Même des hommes audacieux prétendirent couvrir des toiles de couleur sans
évoquer aucun objet réel. Ne t'attache pas en de telles erreurs de goût
qui ne peuvent être que d'un engouement passager, art de tisseur bon pour
des brutes. [11]Entre l'homme appliqué à la copie pure et celui
qui n'admet comme formes que celles engendrées par son imagination, te
doit plaire la doctrine moyenne, celle des bons peintres, qui est de suggérer
des objets extérieurs comme signe et symbole à leur tour d'états d'âmes
et d'idées. La couleur signe de l'objet, l'objet symbole d'idée, tels
sont les 3 facteurs dont nul ne saurait être négligé. [12]Choisis donc un tableau dont le sujet soit bien
ordonné à l'idée dans laquelle tu veux t'entretenir. Quel qu'il soit,
considère alors les règles qui régissent son ordonnance plastique. Comme
du bon bois mal jointuré ne fait pas un beau meuble, la belle matière
employée sans goût, ne saurait faire un objet d'art. Pour le sculpteur que te dirais-je sinon la
règle de Michel-Ange : Fais-la rouler du haut d'une montagne et qu'au
bas rien ne soit brisé. Mais conviens avec l'artiste, s'il accepte l'essai
de ne point payer les réparations. Aussi tu reconnaîtras la matière harmonieusement
travaillée si la touchant les yeux fermés, elle s'avère de tous côtés
agréable aux doigts. Ces règles sont implacables et les bons sculpteurs
excessivement rares. De beaux morceaux d'antique ou d'Orient comprennent
toutes ces qualités. [13]Pour la peinture c'est plus délicat. Excuse si
je suis incomplet. Sache en quel lieu tu la mettras, clair ou obscur,
et les tons qui l'environnent. Ayant fait choix considère si la couleur
est bien répartie et les axes médians respectés, car il faut une base
géométrique suivant la proportion du cadre comme sont les vitres d'une
fenêtre[14]
et les dessins d'un tapis. [15]Les 3 schémas d'ici t'indiquent les compositions
que l’expérience montre les plus agréables à l'homme. Beaucoup de peintres
veulent ignorer cela, et leurs œuvres plaisent un jour, l'autre non, suivant
l'esprit du possesseur, étant plutôt une pierre de scandale qu'un sujet
de calme et d'amour. Pour la couleur juge à ton goût. Ses règles
sont de froides et de chaudes, d'alliées et de contrastées. Sache t'éloigner
des excès de la peinture moderne dont la virulence,[16] si elle surprend
d'abord, lasse bientôt. Il en est ici comme des orateurs. Les uns emploient
des images redondantes, des contrastes forcés. Le cul-terreux les admire.

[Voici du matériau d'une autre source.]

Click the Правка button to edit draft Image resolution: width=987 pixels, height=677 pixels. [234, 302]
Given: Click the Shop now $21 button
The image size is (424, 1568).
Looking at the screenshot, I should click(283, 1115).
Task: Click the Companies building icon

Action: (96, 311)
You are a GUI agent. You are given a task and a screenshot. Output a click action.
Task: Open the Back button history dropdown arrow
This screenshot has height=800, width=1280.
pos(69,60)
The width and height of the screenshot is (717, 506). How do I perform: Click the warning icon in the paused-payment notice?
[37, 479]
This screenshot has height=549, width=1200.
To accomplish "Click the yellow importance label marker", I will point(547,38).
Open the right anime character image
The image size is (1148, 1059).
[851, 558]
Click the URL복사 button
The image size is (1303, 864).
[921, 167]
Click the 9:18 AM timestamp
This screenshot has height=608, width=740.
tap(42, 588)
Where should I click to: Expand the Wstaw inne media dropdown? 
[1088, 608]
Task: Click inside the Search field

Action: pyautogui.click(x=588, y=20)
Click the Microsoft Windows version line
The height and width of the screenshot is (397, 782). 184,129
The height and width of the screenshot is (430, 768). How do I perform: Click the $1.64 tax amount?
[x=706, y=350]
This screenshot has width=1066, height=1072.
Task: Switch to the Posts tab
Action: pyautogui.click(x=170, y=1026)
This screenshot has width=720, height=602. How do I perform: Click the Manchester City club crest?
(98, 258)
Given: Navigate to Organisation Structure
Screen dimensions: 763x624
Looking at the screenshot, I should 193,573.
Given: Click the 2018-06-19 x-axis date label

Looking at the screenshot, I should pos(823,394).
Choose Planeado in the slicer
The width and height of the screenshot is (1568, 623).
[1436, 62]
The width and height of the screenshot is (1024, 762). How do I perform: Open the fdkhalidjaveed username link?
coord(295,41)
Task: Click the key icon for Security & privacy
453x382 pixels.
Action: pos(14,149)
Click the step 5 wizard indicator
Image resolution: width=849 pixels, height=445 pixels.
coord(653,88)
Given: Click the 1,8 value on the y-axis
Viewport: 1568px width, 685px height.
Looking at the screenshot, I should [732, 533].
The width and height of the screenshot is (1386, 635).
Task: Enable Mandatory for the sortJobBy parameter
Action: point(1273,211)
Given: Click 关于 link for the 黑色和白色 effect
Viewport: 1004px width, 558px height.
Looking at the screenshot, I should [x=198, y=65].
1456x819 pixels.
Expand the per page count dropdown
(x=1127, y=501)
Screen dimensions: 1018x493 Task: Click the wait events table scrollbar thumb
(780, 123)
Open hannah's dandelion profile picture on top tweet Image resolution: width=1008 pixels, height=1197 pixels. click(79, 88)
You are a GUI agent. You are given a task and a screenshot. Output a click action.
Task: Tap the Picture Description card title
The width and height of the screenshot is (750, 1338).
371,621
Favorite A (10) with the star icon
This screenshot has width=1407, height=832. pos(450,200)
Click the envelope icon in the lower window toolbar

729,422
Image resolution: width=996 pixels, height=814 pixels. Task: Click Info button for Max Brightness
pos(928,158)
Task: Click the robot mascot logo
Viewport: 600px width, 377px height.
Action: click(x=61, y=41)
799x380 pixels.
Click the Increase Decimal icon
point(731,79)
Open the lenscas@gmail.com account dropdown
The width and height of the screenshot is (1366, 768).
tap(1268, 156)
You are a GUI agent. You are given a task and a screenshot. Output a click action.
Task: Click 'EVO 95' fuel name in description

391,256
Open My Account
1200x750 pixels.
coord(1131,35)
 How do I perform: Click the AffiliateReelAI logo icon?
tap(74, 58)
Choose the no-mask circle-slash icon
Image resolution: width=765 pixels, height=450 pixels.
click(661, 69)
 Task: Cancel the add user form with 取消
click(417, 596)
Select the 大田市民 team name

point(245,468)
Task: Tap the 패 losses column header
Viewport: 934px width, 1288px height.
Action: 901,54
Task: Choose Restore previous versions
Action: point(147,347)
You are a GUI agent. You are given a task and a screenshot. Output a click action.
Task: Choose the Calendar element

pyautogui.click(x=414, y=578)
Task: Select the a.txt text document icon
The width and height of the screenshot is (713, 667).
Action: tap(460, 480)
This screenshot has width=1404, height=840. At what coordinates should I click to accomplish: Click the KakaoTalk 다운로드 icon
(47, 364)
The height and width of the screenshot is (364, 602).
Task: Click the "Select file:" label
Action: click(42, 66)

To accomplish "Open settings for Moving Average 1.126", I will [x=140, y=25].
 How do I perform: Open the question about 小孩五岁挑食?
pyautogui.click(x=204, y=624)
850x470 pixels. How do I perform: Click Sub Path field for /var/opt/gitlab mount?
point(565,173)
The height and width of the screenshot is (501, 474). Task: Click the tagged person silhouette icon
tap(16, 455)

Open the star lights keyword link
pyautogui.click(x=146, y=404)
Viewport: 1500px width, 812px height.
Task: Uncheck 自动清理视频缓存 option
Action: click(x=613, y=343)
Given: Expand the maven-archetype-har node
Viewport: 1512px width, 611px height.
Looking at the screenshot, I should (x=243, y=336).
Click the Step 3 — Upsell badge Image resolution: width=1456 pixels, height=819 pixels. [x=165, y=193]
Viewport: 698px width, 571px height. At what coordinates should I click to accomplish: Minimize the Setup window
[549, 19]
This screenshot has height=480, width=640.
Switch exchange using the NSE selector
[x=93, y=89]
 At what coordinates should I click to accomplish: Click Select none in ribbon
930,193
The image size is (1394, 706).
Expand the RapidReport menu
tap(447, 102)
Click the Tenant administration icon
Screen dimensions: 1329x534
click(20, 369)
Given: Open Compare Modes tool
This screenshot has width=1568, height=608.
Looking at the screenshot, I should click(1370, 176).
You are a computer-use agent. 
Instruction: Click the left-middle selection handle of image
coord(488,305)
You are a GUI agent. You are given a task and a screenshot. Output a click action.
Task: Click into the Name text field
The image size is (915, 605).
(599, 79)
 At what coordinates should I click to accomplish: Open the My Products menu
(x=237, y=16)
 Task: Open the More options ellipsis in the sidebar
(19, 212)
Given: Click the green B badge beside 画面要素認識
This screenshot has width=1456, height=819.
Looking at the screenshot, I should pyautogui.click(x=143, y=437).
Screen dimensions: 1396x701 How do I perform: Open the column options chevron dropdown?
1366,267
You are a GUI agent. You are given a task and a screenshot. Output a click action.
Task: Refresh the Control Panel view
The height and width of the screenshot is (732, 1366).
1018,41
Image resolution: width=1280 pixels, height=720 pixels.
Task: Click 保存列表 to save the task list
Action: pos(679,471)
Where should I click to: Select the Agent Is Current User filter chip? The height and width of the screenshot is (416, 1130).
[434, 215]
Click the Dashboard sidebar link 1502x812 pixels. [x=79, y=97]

D'autres en images douces, en comparaisons modérées encernent des pensées
d'une réelle valeur et reçoivent éloges des gens de goût. Ne tombe cependant
pas dans cette faute de dire que toute couleur franche est vulgaire.
Des gens malins de notre temps, mélangeant tous tons de gris, passent
pour des harmonistes subtils. Pourtant le clairon dans l'orchestre est
juste et le silence n'est pas la plus belle note musicale. Je ne te conseille point d'entrer dans des
questions techniques. Le public, aux répétitions des comédiens, fait
figure de fâcheux et le peintre travaille en secret. Pourtant, que la
surface du tableau soit lisse, comme il est d'usage dans cet art, les
empâtements accrochant la poussière contribueraient bientôt à détruire
l'effet général. Les meilleures peintures, je crois, sont celles
où il y a le moins d'artifice, où tu peux suivre la ligne sans difficulté,
où les passages d'un ton à un autre sont obtenus par des dégradés bien
faits, où dans la surface nul point ne laisse place à l'erreur ou au doute.
Celui qui a de belles choses dans sa main l'ouvre. Celui qui la ferme
masque du vide— [17]Si le sujet répond à ton désir, si le métier observe
les règles que je donne, le tableau sera bon. Ne néglige pas le cadre qui le liera au reste.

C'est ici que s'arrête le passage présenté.